Extract to read »
begin

The Principle: Refusal of Renewal Triggers the Indemnity
Article L. 145-14 of the Code de commerce is the central provision: a landlord can refuse renewal, but must pay the evicted tenant an indemnity equal to the prejudice caused by the non-renewal. The landlord does not need to justify their decision to refuse — refusing renewal in exchange for paying the eviction indemnity is an unrestricted right. There are, however, statutory exceptions under Articles L. 145-17 and following (serious and legitimate reasons, demolition, reconstruction, personal repossession, and others) where the landlord can refuse without paying the indemnity.
A refusal of renewal giving rise to an eviction indemnity can come about in three ways: through a formal notice refusing renewal with an offer of eviction indemnity; through a refusal in response to the tenant's renewal request; or through the landlord's exercise of the option right under Article L. 145-57. There is also an involuntary route: where a landlord serves a notice refusing renewal without an indemnity and the stated grounds are not upheld by the court, the notice stands for its stated date but the landlord becomes liable for the indemnity — unless they immediately exercise the right of repentance and offer renewal instead.

end

Source excerpt »
begin

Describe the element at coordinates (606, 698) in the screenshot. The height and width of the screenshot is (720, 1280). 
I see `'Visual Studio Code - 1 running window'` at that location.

end

Task set »
**1.** Decide whether each statement agrees with the passage on refusal of renewal. Answer yes or no for each, and quote the words of the passage that settle it.
(a) A landlord who refuses renewal must give reasons for the refusal.
(b) A refusal of renewal that gives rise to an eviction indemnity can come about in three ways.
(c) Certain statutory exceptions let a landlord refuse renewal without paying the indemnity.
**2.** Using the passage on refusal of renewal, explain how a landlord who serves a notice refusing renewal without an indemnity can still end up owing one.
**3.** Continue the passage on refusal of renewal, starting after its final sentence.

The answers »
**1.**
(a) No. "The landlord does not need to justify their decision to refuse"
(b) Yes. "A refusal of renewal giving rise to an eviction indemnity can come about in three ways"
(c) Yes. "There are, however, statutory exceptions under Articles L. 145-17 and following (serious and legitimate reasons, demolition, reconstruction, personal repossession, and others) where the landlord can refuse without paying the indemnity."

**2.** This happens when the court does not uphold the grounds stated in the notice. The notice still stands for its stated date, but the landlord becomes liable for the indemnity. The landlord avoids this only by immediately exercising the right of repentance and offering renewal instead.

**3.**
The Three Conditions for Entitlement
- Condition 1 — Landlord's initiative: the refusal of renewal must come from the landlord, not from the tenant's own decision to leave
- Condition 2 — Fonds ownership: the tenant must own the fonds de commerce actually operated at the premises. The assignee of the business qualifies (Cass. 3e civ., 7 Dec. 2017)
- Condition 3 — Renewal conditions met: all Art. L. 145-8 conditions (registration, ownership, three-year exploitation) at notice date and effective date
- Where the fonds has value remaining after a post-effective-date liquidation, the liquidator retains the right (Cass. 3e civ., 23 March 2017, n° 16-13.060)
- Tenant exercises option right voluntarily: choosing to leave rather than accept the new rent is the tenant's free choice — no indemnity arises
- Management lessee (locataire-gérant): operates someone else's business — no right to the indemnity (Cass. 3e civ., 26 Sept. 2001)
- Total subletting: head tenant risks being denied a fonds de commerce at the premises — and therefore the indemnity
- Renewal conditions not met: tenant without RCS/RNE registration at the correct address/activity, or without ownership and exploitation of the fonds for three years
- Fonds disappeared before effective date: judicial liquidation with no remaining commercial value before the notice takes effect
The Three Conditions in Detail
The Landlord's Initiative
The right to an eviction indemnity arises only from the landlord's refusal of renewal — not from the tenant's own decision to leave. A tenant who exercises their right of option (choosing not to accept the new lease following a renewal notice or request) is not entitled to an eviction indemnity. The option right belongs to a tenant who prefers to leave rather than accept the new rent being proposed, and exercising it is a voluntary choice.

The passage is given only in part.